Symptom B — Latency jitter / bursty delay

• First 2 measurements: (1) latency split: Tdetect + Twake + Tair + Tqueue + Tretry, (2) queue_depth and retry_count correlated to P95 latency.
• Discriminator: queue_depth spikes → buffering/scheduling bottleneck; retry_count spikes → RF collisions/interference; Twake variance → RX window / multi-radio slot conflicts.
• First fix: introduce priority queue for alarm-critical events; bound retries; reduce airtime per event; reshape RX windows to avoid overlap and long wake gaps.

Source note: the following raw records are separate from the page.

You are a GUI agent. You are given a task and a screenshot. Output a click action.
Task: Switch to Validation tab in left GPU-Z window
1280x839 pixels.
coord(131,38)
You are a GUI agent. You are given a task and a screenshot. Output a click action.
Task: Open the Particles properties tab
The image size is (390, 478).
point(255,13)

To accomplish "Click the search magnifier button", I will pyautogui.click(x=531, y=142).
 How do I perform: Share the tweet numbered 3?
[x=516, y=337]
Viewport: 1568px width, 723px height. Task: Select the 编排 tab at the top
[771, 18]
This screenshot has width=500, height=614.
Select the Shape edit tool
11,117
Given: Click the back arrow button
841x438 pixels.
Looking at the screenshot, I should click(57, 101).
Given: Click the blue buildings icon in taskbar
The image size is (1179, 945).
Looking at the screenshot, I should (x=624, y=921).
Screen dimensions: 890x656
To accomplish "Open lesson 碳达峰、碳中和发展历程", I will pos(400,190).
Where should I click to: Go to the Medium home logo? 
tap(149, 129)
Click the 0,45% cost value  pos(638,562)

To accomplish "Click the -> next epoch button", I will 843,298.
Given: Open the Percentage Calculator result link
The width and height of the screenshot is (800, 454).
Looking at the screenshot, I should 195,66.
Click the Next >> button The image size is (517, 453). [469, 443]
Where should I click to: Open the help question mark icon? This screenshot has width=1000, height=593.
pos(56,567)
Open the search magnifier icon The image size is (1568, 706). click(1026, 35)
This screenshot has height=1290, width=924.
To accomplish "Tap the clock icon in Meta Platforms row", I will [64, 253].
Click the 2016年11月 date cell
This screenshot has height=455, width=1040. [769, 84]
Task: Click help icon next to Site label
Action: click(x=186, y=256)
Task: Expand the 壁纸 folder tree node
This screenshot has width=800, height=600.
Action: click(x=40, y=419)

Symptom C — Post-outage false alarms / missed alarms

• First 2 measurements: (1) Vcore vs UVLO during mains-loss switchover and TX burst, (2) last_reset_reason + brownout_count + buffer recovery markers (commit pointer, replay rejects).
• Discriminator: BOR resets + min_voltage dips → power path/hold-up weakness; duplicated events after reboot → unsafe writes / commit policy; missed events exactly at switchover → ORing gap or power-fail handling latency.
• First fix: improve ORing and hold-up; enforce power-fail safe commit (minimal pointer+CRC then write lockout); suppress non-essential TX during power-fail mode.

Symptom D — Fast battery drain / reboot loops

• First 2 measurements: (1) daily energy breakdown: sleep + RX windows + TX + retries, (2) brownout_count vs TX share/retry ratio vs min_voltage_logged.
• Discriminator: high retry share → RF quality drives energy collapse; frequent BOR during TX → input impedance/ESR too high or hold-up insufficient; high sleep current → always-on domain leakage or peripherals not gated.
• First fix: cap retry storms and reduce airtime; restore link margin (antenna placement/mode/channel); strengthen hold-up and input path; verify low-power gating and wake schedule.